WORK INSTRUCTION » Once the line containing "Click the Loftware logo in sidebar" is found in the records below, return it and each following line exactly, up to and including the line containing "Save the report", and nothing else.

═════ EXERCISE DATA

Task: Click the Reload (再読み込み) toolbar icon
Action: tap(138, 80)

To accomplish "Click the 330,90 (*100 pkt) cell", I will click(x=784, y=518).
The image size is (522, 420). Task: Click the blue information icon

══════════
═════ EXERCISE DATA

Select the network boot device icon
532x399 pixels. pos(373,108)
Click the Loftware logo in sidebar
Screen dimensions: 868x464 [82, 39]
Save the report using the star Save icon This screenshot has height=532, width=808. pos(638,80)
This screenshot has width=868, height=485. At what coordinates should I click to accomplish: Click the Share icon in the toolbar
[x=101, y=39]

══════════

EXERCISE ANSWER »
Click the Loftware logo in sidebar
Screen dimensions: 868x464 [82, 39]
Save the report using the star Save icon This screenshot has height=532, width=808. pos(638,80)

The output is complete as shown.